When we last left our heroine, Sparky had just delivered nine beautiful, healthy, HUNGRY puppies. Five girls, four boys. 5 solid gray and 4 with white. Nice split! Newborn puppies eyes and ears are sealed. They can smell and they instinctively move toward mother's warm body. We refer to this as the"baked potato" stage. They are cute, but about as interesting as a baked potato. They do 3 things: Eat. Sleep. Poop. Mom takes care of cleaning up after them for these first few weeks, though we change the blankets and wipe down the box at least once a day. Now is the time to get some rest, because in a few weeks, it's gonna get REAL crazy!

Did you know it takes fourteen days to make a superdog?


Sparky's been an awesome mom, there's just a certain glow about her. She took to the new roll very naturally and seems to be reveling in her new duties. Mattie seems to enjoy being a Great Grandma.

Towards the end of the 2nd week we get some good news. The wait is finally over! We're closing on our new house at the end of the week. I've got some plumbing issues to get taken care of, a doggie door to install, an enclosure to build for the puppies, and THEN we get to move ELEVEN gray beasts, this should be interesting.... Fortunately, I have the name of a good handyman, my wonderful mom is a workhorse and my new friend, Kim from work is willing to pitch in. I load up the van, one old dog, one mama dog and 9 little gray piglets for the 10 mile drive to our new home.
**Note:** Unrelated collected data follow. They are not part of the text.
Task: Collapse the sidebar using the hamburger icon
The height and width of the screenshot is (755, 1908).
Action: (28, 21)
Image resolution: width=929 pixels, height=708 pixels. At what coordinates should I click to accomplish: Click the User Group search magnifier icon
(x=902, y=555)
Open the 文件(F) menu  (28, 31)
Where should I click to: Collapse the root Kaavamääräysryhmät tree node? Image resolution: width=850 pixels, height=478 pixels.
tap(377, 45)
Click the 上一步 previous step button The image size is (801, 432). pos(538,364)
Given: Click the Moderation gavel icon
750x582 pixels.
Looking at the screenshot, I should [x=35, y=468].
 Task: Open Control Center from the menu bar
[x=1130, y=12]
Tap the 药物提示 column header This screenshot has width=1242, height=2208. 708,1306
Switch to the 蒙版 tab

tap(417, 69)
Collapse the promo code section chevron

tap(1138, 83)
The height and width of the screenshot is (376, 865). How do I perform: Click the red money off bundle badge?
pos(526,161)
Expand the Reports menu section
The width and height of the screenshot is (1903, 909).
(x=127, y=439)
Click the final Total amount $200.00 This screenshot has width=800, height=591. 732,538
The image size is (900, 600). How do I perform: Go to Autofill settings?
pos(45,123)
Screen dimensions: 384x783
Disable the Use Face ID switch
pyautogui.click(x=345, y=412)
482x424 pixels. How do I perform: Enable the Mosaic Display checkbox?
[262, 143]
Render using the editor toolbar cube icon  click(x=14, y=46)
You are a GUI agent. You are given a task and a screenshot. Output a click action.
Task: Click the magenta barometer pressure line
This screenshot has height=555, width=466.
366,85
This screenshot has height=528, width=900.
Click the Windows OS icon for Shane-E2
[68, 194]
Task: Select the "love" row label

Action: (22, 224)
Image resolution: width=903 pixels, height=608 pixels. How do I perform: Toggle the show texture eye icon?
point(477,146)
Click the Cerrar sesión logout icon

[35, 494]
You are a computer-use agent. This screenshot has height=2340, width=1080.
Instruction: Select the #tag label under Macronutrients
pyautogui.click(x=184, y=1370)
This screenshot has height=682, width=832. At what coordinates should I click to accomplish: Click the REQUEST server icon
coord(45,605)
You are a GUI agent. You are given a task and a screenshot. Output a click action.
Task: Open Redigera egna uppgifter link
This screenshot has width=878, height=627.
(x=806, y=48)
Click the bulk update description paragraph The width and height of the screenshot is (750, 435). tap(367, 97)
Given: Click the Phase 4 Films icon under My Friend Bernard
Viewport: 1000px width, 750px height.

Well, they say that home is where the heart is. If that is true then our Sherman St house has lots of heart. We all settled in quickly, the gray dogs eager to explore their new surroundings. The next weeks go by quickly as we try to unpack and keep up with the puppies. That first week in the new house, 3 puppies learned to climb out of the whelping box. If that wasn't enough, little purple girl learned to climb back IN the whelping box. Since the box is raised off the floor, the sides are 2.5 inches TALLER from the outside. Week 4 and the new thing is learning to carry things. Again it's purple girl, tennis ball in her mouth, pacing in front of the whelping box. The long side of the box is 6 feet, but all but 12 inches is blocked off. She's trying to figure out how to get back in the box with the the ball. I am dumbfounded.... She's about 80% there when a sneak attack from behind distracts her from her task.

Week 5 and it's time to start feeding the little monsters. This is when the real work starts, the beginning of the big poopy mountain as one breeder friend of mine puts it. It's a wonder how it always seems that there is more coming OUT of the puppies than you put IN to the puppies. With 9 puppies, someone is always pooping at any given time. Generally this is the time when mom says, "I've had enough! They're all yours!" But Sparky's beginning to really have fun with the little tykes, they are learning to play! She's also not that worried about closing the "titty bar" anytime soon.

Week 6 brought the first barrage of visitors, a family of 6 with kids in all sizes and varieties. The puppies are a little uncertain of what to make of the invasion at first, but quickly warm up to the new humans. Afterwards they are exhausted, as am I. Late in the week we have our first formal photo shoot, getting a good look at structure. This is purple girl. Amy took one look at this picture and emailed me a message, "If you don't want her, I do. And YES, I'm serious!"

Week 7 and the socialization continues. Here's a group shot of the boys.

Amy comes ups to help with week 7 photos and meet the gang in person.

Week 8 and time is running out for evaluations. We'll be testing the youngsters on birds, doing temperament testing and our final conformation evaluations, then deciding who goes where. The suspense is killing EVERYONE!!!